Recent developments have made Iraq’s investment landscape even less attractive. The World Bank’s ICSID was recently drafted in to resolve a dispute in which Kuwaiti logistics company Agility claimed that the Iraqi government had improperly expropriated its $380 million investment in Iraqi telecoms firm Korek. Despite evidence of deep-seated corruption in Iraq’s Communications and Media Commission (CMC), the ISCID panel chaired by Cavinder Bull alongside members Sean Murphy and John Beechey summarily dismissed the case on technicalities and ordered Agility to pay Korek over $5 million in court fees.

The Korek case is the fourth time that the ICSID have been asked to intervene in Iraq and third that the CMC has been accused of wrongdoing. No action has been taken on any of the previous occasions, leading Agility to call the ruling “fundamentally flawed”. The company critiqued the ISCID’s decision not to investigate corruption at the CMC, and said it painted a pessimistic picture of what foreign investors could expect should they choose to do business in Iraq in the future.

Tackling corruption must be priority number one

It’s disheartening when global bodies set up to prevent incidents of injustice end up entrenching the status quo – but it should not be ignored that the root of the problem lies in Iraqi soil. At a time when the country is facing a huge challenge to vaccinate its population and even keep its hospital equipment online, it needs significant financial support from the international community. It has continued to pursue that investment in the shape of three nuclear reactors subsidized by French, Russian and American funds, as well as securing landmark agreements with the UAE and Saudi Arabia to the tune of $3 billion apiece.  
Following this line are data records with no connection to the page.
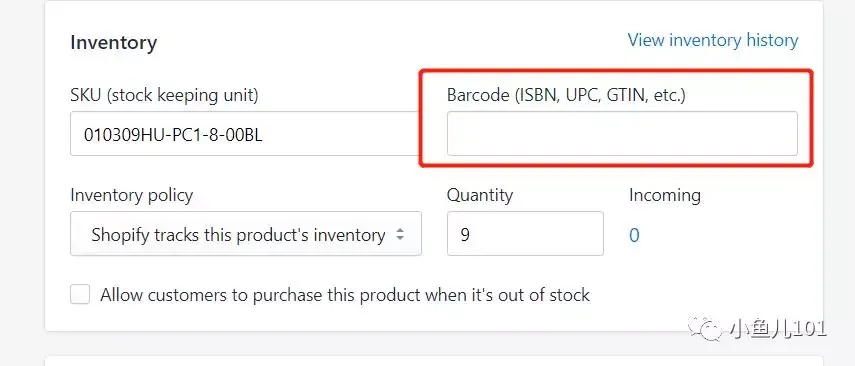Click the Incoming label
The width and height of the screenshot is (855, 366).
point(665,195)
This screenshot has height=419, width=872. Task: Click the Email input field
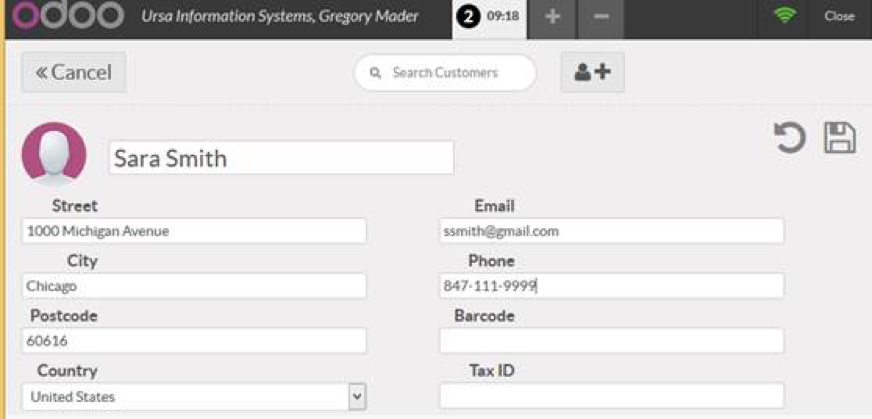611,231
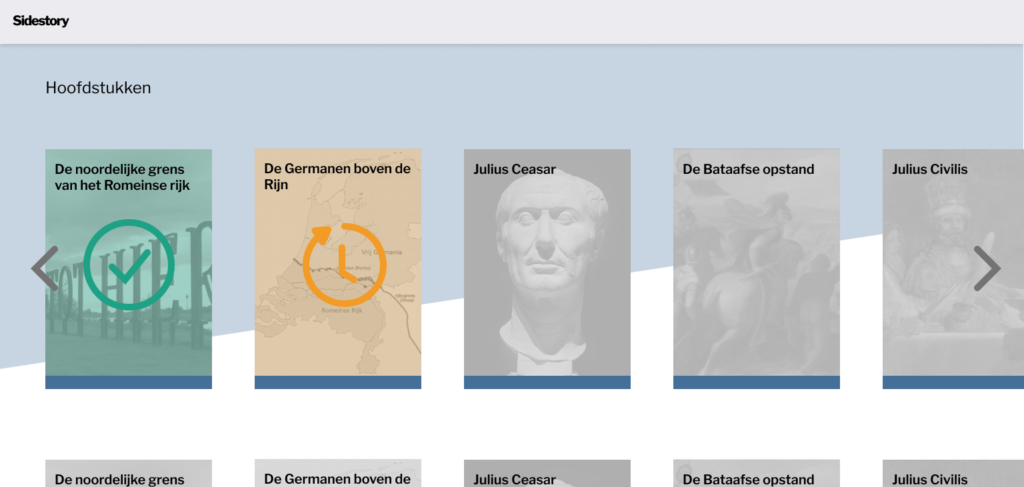Image resolution: width=1024 pixels, height=487 pixels.
Task: Click top-row title 'De noordelijke grens van het Romeinse rijk'
Action: point(122,177)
Those deals could provide the financial assistance that Iraq needs to navigate its way out of the pandemic, improve its flagging infrastructure and bolster its ailing economy. However, a Prime Minister who won his way to power on an anti-corruption platform must do everything he can to ensure those funds are used responsibly, while simultaneously encouraging more investment of a similar ilk by stamping out corruption wherever he encounters it. Failure to do so could see the country – and its long-suffering 40 million citizens – sink beneath the weight of its own malfeasance.